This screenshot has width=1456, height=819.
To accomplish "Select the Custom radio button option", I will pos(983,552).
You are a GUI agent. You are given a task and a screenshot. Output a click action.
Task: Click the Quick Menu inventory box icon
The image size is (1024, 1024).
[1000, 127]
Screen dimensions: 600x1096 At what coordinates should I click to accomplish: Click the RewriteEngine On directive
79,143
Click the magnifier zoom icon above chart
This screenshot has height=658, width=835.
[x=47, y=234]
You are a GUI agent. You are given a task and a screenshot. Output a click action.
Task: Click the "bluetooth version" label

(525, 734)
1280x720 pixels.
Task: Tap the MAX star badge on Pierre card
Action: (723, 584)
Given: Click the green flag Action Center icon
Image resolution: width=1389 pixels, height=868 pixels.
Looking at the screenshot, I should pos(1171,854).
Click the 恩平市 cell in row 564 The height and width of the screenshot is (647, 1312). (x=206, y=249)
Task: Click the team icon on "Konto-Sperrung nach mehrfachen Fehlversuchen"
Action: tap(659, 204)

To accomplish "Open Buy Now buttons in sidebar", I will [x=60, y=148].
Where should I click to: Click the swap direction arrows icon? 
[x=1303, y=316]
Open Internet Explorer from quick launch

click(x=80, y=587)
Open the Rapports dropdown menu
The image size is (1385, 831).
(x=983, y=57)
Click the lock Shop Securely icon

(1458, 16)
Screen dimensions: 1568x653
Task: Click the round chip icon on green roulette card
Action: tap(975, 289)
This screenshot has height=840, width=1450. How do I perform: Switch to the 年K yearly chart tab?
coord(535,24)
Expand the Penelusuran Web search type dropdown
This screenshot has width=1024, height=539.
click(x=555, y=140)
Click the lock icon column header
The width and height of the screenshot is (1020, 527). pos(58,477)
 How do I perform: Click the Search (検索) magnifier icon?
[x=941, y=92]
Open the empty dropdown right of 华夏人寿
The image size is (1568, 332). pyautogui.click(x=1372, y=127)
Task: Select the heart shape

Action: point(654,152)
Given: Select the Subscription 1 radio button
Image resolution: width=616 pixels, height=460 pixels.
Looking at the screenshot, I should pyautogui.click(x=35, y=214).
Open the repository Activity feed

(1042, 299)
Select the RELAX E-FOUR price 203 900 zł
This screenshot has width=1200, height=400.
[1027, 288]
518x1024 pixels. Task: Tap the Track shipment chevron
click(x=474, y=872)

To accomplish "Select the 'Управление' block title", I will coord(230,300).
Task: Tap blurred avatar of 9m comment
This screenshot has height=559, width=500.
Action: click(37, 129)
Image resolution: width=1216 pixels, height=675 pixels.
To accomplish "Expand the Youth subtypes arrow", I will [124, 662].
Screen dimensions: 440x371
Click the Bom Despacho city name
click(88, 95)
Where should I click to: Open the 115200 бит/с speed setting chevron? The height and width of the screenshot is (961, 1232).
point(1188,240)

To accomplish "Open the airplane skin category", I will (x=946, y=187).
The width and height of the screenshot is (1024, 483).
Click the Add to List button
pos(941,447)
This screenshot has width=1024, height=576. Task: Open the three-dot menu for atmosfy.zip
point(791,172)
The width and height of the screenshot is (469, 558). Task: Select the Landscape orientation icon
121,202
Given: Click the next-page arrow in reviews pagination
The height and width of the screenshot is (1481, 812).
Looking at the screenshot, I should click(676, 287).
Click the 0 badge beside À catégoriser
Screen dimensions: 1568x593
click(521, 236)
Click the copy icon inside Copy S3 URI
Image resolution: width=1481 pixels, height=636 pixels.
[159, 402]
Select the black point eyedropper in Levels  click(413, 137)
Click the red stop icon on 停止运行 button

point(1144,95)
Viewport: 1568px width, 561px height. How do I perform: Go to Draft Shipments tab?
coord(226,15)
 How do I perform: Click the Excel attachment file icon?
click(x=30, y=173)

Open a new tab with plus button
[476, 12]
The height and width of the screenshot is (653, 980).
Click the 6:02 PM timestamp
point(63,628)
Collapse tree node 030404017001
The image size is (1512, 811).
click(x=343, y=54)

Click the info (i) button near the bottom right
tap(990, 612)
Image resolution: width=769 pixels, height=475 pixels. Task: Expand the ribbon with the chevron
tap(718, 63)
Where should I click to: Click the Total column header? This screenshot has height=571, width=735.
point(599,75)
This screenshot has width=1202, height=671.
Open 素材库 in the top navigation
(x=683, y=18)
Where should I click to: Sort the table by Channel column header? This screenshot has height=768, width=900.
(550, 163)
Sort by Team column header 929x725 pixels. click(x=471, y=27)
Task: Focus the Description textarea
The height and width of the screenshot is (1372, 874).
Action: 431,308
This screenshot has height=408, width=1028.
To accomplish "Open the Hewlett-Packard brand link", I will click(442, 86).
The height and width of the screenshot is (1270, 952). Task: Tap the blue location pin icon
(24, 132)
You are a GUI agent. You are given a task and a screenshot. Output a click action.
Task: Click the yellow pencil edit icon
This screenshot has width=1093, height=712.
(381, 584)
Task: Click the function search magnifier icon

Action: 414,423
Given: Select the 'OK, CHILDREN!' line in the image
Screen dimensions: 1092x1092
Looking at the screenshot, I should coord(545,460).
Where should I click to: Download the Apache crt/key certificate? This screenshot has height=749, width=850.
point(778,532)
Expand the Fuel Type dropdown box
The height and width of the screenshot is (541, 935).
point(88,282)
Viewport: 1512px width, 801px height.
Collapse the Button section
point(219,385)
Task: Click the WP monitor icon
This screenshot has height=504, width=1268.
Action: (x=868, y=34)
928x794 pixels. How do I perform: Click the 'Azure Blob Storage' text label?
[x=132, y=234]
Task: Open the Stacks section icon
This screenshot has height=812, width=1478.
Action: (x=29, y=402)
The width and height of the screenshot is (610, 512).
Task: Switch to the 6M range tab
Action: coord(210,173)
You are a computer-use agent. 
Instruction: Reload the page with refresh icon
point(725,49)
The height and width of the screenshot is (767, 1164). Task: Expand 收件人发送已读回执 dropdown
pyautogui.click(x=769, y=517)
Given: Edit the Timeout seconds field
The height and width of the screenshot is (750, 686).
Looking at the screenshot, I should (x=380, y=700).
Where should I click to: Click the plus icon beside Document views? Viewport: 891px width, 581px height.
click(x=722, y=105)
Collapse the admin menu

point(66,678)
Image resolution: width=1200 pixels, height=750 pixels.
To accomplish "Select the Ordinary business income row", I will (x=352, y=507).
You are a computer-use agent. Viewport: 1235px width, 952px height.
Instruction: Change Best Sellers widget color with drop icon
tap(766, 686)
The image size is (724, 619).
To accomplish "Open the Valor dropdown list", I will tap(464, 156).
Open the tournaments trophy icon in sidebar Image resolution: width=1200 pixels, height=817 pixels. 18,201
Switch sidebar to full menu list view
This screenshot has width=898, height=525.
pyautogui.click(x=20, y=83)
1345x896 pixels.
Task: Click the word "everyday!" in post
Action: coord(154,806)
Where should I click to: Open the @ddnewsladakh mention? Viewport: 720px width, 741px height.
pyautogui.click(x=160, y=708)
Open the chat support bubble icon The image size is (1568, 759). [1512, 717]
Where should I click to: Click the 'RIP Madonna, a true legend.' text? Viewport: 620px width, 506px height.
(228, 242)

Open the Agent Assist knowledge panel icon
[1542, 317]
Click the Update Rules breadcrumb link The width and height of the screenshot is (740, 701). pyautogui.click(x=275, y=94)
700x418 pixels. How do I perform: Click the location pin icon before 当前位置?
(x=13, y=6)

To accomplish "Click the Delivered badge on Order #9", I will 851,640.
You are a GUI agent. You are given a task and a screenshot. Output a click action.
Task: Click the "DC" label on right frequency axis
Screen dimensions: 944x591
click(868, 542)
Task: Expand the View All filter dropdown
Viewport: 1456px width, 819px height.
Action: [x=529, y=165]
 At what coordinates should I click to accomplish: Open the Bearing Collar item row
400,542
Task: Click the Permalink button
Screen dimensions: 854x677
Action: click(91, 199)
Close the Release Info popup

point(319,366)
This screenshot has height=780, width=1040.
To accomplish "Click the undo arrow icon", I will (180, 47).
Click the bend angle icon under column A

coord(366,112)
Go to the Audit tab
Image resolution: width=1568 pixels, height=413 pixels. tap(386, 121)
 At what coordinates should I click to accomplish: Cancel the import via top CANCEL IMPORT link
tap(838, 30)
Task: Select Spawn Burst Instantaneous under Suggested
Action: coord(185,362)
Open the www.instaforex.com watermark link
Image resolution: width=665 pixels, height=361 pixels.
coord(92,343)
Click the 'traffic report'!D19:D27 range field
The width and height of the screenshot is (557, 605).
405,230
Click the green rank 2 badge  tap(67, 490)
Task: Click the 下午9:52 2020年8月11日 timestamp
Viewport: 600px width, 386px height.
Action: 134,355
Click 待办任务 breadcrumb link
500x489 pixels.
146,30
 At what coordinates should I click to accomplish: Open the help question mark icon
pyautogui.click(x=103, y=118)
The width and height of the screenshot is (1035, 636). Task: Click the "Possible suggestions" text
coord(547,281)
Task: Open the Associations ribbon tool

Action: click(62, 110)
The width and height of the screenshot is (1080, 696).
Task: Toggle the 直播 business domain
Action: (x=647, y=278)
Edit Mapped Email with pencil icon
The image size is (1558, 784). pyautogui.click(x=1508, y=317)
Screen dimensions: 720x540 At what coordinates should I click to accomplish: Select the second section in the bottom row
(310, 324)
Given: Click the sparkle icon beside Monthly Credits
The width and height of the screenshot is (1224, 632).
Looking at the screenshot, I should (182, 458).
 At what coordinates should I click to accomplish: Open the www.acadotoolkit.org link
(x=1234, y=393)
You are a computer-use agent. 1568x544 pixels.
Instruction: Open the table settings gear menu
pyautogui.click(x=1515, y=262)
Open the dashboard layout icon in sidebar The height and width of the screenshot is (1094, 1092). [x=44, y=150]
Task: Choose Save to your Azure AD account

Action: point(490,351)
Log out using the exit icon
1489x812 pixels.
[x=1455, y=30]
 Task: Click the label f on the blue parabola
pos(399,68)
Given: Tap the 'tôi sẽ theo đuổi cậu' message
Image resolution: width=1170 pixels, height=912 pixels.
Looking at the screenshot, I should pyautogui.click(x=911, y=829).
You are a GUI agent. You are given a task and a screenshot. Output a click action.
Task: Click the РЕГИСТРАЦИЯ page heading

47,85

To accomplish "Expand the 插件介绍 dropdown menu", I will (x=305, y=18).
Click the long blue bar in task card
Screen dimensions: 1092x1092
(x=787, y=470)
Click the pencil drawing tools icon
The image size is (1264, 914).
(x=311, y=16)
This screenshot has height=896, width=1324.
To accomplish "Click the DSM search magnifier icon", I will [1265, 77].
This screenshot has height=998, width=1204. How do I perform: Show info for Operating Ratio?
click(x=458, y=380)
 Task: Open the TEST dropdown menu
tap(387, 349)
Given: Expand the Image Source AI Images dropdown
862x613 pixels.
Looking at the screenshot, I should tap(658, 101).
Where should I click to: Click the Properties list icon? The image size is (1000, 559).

> TASK:
Reproduce everything in the records above from the line that contains "Viewport: 1568px width, 561px" down to the line that contains "Sort by Team", both ends included, with each line unchanged.

> OUTPUT FOR THIS EXERCISE:
Viewport: 1568px width, 561px height. How do I perform: Go to Draft Shipments tab?
coord(226,15)
 How do I perform: Click the Excel attachment file icon?
click(x=30, y=173)

Open a new tab with plus button
[476, 12]
The height and width of the screenshot is (653, 980).
Click the 6:02 PM timestamp
point(63,628)
Collapse tree node 030404017001
The image size is (1512, 811).
click(x=343, y=54)

Click the info (i) button near the bottom right
tap(990, 612)
Image resolution: width=769 pixels, height=475 pixels. Task: Expand the ribbon with the chevron
tap(718, 63)
Where should I click to: Click the Total column header? This screenshot has height=571, width=735.
point(599,75)
This screenshot has width=1202, height=671.
Open 素材库 in the top navigation
(x=683, y=18)
Where should I click to: Sort the table by Channel column header? This screenshot has height=768, width=900.
(550, 163)
Sort by Team column header 929x725 pixels. click(x=471, y=27)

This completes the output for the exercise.